Queries per Second (QpS): Average amount of queries of type x that were executed per second.
Min/Max Query Execution Time (minQET, maxQET): A lower and upper bound execution time for queries of type x.
1.2 Metrics for Query Mixes
Queries Mixes per Hour (QMpH): Number of query mixes with different parameters that are executed per hour against the SUT.
Overall Runtime (oaRT): Overall time it took the test driver to execute a certain amount of query mixes against the SUT.
Composite Query Execution Time (cQET): Average time for executing the query mix multiple times with different parameters.
Average Query Execution Time over all Queries (aQEToA): Overall time to run 50 query mixes devided by the number of queries (25*50=1250).
1.3 Price/Performance Metric for the Complete System under Test (SUT)
The Price/Performance Metric defined as $ / QMpH.

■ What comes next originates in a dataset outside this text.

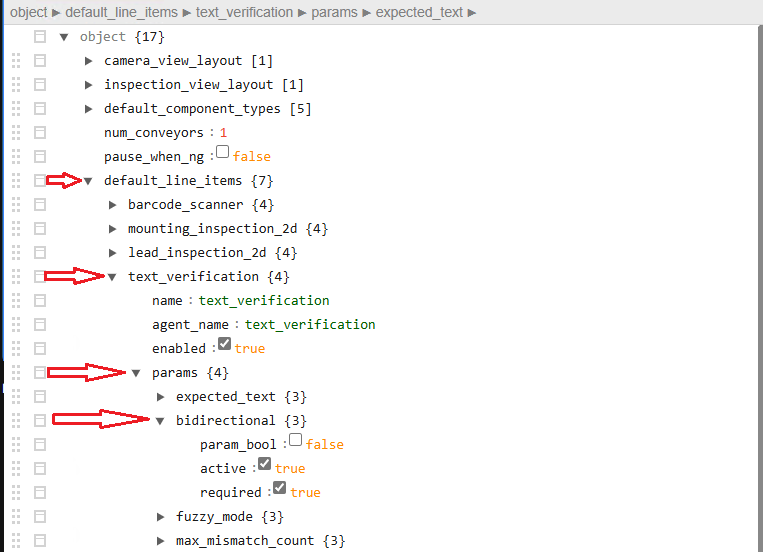Uncheck the enabled checkbox under text_verification
This screenshot has width=763, height=552.
[225, 345]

Where $ is the total system cost over 5 years in the specified currency. The total system cost over 5 years is calculated according to the TPC Pricing Specification. If compute on demand infrastructure is used, the costing will be $/QMpH/day.

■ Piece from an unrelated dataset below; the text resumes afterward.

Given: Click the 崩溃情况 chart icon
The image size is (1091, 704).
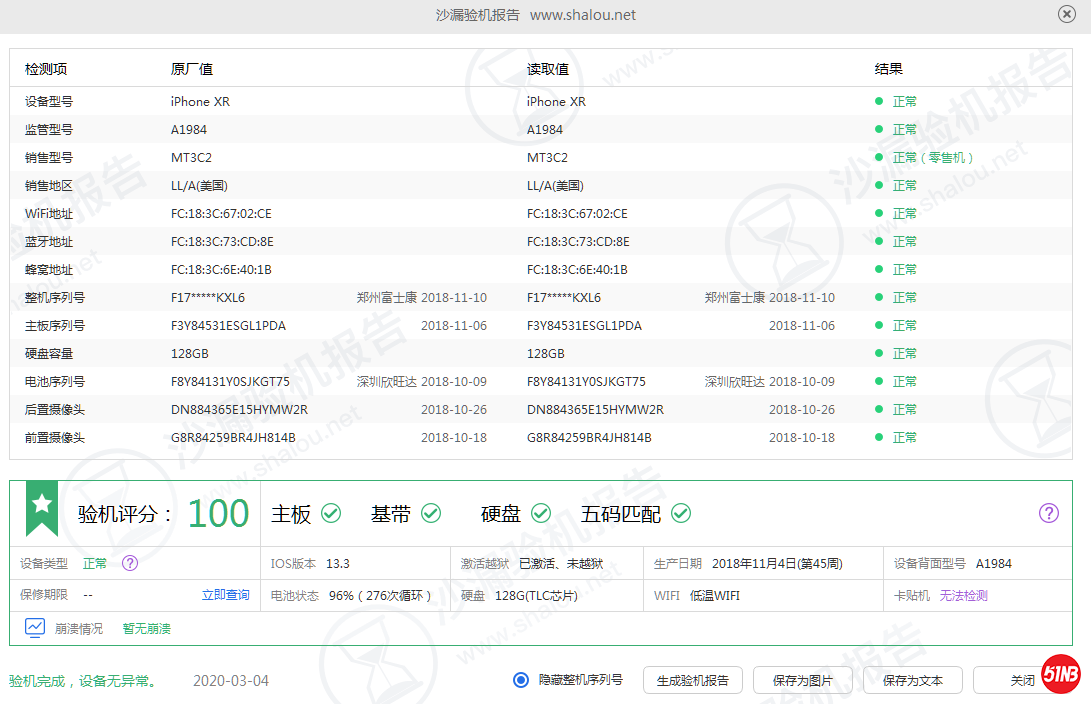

When running the BSBM benchmark and reporting BSBM benchmark results, you should obey to the following rules:
This section defines formats for reporting benchmark results.
Benchmark results are named according to the scenario, the
scale factor of the dataset and the number of concurrent clients.
For example:
NTP(1000,5) means
23.7 QPS(2)-NTS(10000,1)
means that on average 23.7 queries of type 2 were executed per second by a single client stream against a Native Triple Store containing data about 10,000 products.
To guarantee an intelligible interpretation of benchmark reports/results as well as to allow for efficient and even automated handling/comparisons, all necessary information shall be represented in XML. Furthermore we opt for full disclosure policy of the SUT, configuration, pricing etc. to give all information needed for replicating any detail of the system, thus enabling anyone to achieve similar benchmark results.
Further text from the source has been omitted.